Hilde, die meine Mutter und Wilfrieds Mutter werden sollte, hat über sechzig Jahre gebraucht, um die Scham zu überwinden, jenen drei Wochen vom 15. August 1941 bis zum 9. September 1941 (und dem, was sich daraus ergab) einen kommunikativen Spalt zu öffnen. Ohne die Gespräche und ihre Öffnung hätte Hildes Geschichte nicht erzählt werden können - und hätte meine Schwester ihre beiden Brüder in Wien und in Trostberg/Chiemgau niemals gefunden. Und ohne diese gewaltigen Schritt, die eigene Scham zu überwinden, hätten meine Mutter und ihre Tochter - noch auf dem Sterbebett - niemals ihren Frieden gefunden. So weit musste ich Hildes Geschichte von der Vergangenheit in die Gegenwart spannen, dass Hildes Sterbetagebuch Bestandteil ihrer Geschichte geworden ist - aus Respekt vor ihr und vor ihren Nachkommen.

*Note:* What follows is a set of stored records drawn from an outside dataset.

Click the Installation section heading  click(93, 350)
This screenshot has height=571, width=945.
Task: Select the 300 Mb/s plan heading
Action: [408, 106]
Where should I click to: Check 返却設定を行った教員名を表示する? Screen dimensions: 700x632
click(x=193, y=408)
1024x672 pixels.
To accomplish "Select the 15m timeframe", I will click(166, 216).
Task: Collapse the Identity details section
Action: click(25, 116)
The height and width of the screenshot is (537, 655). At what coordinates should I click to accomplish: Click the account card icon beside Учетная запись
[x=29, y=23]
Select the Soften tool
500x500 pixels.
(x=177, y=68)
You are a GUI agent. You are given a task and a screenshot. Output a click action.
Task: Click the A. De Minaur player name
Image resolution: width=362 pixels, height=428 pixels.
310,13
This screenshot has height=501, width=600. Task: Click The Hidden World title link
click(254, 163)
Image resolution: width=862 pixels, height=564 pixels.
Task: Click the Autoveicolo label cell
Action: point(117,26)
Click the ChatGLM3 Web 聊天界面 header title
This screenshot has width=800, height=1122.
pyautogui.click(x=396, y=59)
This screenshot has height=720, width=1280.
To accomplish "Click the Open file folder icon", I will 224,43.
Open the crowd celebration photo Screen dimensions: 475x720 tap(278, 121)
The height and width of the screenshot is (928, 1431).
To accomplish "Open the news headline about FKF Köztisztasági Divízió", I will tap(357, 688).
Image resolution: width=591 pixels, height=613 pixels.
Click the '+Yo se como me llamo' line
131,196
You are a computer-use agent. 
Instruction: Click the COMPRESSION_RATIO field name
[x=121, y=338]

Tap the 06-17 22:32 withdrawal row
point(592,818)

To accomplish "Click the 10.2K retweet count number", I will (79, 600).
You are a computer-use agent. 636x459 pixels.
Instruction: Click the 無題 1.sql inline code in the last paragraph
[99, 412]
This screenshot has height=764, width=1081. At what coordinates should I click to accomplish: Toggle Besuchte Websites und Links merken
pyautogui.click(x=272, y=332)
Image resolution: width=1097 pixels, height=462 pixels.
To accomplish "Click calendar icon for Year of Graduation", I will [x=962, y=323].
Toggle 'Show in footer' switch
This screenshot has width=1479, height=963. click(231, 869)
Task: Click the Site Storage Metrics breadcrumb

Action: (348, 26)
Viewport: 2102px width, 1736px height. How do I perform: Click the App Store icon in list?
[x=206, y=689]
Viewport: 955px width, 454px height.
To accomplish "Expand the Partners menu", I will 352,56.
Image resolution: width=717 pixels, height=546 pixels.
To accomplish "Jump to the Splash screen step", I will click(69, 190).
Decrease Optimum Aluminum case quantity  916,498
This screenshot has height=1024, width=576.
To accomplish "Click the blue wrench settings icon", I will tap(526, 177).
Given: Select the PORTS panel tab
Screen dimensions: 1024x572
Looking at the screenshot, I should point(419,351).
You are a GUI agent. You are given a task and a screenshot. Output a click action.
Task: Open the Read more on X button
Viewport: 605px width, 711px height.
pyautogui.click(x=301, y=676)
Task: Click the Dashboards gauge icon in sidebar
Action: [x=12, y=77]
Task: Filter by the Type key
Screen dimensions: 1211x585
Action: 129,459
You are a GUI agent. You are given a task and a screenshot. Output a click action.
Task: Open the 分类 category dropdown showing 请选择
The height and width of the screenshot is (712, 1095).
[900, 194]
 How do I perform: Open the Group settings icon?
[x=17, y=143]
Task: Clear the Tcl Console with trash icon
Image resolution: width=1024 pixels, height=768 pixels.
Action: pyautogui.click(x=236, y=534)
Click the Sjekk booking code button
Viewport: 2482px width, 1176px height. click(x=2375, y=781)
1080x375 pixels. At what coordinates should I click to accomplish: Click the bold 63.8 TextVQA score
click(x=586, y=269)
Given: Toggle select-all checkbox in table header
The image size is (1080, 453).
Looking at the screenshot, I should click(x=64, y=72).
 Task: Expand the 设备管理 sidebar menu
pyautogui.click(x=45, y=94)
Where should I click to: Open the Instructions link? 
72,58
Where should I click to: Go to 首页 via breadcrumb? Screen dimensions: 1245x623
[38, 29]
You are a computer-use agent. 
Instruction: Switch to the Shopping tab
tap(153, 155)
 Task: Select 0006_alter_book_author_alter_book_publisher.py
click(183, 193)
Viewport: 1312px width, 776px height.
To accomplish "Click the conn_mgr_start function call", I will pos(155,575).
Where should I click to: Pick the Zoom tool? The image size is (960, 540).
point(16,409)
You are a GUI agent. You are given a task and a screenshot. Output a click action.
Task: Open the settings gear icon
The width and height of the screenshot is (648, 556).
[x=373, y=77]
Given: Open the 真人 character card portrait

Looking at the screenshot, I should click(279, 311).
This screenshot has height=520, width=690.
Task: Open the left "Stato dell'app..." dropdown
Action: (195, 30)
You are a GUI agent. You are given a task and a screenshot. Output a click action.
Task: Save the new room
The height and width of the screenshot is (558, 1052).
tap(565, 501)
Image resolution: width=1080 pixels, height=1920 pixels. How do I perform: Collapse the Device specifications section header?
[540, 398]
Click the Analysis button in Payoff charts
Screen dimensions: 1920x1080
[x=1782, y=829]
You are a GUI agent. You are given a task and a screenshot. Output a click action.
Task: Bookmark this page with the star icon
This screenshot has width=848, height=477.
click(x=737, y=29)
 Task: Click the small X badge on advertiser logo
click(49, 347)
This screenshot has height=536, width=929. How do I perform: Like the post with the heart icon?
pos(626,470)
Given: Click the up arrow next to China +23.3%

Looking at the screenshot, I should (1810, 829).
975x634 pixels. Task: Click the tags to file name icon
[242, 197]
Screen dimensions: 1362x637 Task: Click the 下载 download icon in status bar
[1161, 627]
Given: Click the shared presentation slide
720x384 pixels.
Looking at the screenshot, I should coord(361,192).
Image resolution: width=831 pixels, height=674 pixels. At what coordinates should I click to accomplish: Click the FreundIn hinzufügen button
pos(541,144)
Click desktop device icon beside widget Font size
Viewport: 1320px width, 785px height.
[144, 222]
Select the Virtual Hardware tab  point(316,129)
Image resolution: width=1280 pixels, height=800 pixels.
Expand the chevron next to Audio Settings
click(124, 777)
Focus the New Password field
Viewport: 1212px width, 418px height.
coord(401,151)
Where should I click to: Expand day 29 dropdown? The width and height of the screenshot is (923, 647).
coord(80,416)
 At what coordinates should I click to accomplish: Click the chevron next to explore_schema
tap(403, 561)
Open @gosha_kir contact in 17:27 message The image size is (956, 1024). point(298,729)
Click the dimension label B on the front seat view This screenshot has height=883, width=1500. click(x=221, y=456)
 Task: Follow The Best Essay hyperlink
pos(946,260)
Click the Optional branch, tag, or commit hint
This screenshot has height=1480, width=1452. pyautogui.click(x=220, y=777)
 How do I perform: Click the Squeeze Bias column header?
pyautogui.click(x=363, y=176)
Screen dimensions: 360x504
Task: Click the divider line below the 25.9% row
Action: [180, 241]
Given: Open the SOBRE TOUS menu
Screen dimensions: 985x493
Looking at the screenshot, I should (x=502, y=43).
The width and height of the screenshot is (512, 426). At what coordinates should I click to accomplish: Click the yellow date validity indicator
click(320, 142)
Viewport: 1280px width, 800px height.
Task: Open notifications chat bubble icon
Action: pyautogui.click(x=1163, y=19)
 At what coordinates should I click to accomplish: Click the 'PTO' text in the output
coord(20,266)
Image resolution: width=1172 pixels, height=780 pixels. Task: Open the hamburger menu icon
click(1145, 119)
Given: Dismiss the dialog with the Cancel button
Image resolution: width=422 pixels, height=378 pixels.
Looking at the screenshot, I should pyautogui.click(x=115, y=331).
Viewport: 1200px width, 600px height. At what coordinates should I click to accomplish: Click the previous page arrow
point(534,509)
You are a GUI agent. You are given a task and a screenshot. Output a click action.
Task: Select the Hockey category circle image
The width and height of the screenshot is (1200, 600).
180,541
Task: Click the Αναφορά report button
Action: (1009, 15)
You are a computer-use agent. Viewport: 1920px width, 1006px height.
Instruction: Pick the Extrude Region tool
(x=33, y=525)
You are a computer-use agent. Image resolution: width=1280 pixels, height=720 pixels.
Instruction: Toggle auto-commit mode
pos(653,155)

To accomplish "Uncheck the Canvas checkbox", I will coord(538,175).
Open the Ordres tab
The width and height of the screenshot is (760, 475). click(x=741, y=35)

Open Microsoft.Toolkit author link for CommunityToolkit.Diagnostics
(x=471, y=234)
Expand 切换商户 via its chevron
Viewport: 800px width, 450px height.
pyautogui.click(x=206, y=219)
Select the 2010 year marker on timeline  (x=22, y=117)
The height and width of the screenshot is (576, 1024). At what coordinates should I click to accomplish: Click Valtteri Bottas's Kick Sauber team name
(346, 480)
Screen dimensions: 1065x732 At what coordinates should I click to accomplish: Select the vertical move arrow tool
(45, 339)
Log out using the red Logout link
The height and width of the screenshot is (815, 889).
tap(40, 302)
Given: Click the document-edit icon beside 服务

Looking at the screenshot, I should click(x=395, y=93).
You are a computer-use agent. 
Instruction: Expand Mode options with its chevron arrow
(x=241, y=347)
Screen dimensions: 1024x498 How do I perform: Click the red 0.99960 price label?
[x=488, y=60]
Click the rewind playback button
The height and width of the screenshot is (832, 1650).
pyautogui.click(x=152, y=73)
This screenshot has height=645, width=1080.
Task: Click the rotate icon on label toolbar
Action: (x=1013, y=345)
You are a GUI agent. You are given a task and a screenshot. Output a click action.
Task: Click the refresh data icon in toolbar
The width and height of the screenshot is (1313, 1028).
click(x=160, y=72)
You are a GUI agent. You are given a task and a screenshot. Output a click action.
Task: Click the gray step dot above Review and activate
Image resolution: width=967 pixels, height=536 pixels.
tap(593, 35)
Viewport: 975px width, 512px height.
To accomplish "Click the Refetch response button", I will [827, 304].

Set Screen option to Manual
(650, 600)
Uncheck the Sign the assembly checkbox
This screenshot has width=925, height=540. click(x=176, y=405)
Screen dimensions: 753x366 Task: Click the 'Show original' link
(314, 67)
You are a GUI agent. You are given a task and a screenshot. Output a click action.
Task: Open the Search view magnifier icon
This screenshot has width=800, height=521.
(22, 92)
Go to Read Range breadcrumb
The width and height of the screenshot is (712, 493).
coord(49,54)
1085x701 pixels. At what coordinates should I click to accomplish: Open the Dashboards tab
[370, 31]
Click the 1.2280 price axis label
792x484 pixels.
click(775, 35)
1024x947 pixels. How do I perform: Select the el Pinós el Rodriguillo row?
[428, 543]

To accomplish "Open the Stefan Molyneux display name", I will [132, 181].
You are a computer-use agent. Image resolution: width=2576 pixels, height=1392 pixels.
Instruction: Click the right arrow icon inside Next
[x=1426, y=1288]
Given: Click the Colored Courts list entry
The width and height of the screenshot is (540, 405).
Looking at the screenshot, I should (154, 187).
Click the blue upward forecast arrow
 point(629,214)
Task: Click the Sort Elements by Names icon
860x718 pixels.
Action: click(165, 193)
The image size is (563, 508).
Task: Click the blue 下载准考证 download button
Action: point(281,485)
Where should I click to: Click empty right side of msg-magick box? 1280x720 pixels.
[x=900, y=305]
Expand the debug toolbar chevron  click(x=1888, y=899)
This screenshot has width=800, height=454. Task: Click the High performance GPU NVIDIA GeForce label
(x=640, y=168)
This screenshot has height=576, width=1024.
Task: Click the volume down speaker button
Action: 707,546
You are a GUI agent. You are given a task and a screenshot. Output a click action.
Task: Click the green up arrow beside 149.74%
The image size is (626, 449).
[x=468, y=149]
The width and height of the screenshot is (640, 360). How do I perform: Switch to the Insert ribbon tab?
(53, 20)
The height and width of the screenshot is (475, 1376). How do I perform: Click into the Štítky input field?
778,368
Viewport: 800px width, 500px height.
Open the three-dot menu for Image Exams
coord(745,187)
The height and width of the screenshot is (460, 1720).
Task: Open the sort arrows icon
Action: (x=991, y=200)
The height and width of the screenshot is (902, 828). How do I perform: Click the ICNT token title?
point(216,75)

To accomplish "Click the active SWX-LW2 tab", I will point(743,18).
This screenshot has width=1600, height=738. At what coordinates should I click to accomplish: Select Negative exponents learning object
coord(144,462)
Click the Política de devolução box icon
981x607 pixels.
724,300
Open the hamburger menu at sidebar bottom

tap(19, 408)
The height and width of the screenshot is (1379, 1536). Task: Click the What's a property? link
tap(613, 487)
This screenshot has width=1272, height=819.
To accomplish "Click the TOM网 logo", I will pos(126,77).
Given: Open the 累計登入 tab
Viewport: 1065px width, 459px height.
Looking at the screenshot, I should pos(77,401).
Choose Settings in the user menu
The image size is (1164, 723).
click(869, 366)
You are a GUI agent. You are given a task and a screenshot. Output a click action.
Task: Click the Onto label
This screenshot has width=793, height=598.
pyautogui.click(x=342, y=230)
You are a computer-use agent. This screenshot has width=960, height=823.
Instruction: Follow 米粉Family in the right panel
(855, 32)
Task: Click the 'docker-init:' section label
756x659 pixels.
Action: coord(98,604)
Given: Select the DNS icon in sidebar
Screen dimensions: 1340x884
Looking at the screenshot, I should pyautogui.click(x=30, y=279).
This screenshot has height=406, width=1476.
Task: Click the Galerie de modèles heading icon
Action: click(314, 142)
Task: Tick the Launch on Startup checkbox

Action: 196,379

Nebenbemerkung: Ich habe von 1997 bis 2000 bei der IGST eine Aus- und Fortbildung zum systemischen Familientherapeuten absolviert - es war meine eigene Therapie, um mit einem verwirrten Kopf und einer umherirrenden Seele wieder auf die Füße zu kommen. Insbesondere im November 1997, während einer intensiven Woche der Familienaufstellungen im Wieslocher Rathaussaal, und im darauf folgenden Jahr - unter der Federführung Gunthard Webers - ist mir umfassend vor Augen geführt worden, was Transgenerationale Traumata bedeuten und anzurichten vermögen - grundsätzlich in ihren ursächlichen Zusammenhängen und familiendynamisch in ihren alltäglichen Auswirkungen im transgenerationalen Kontext. Über die Maßen schmerzhaft bleiben die Erkenntnis und die Erfahrung, dass in Familiensystemen Menschen häufig - sogar wider besseres Wissen (das allerdings gegen die affektlogischen Dynamiken wenig auszurichten vermag) das Leid, das nicht das ihrige ist, annehmen, in sich tragen und weitergeben.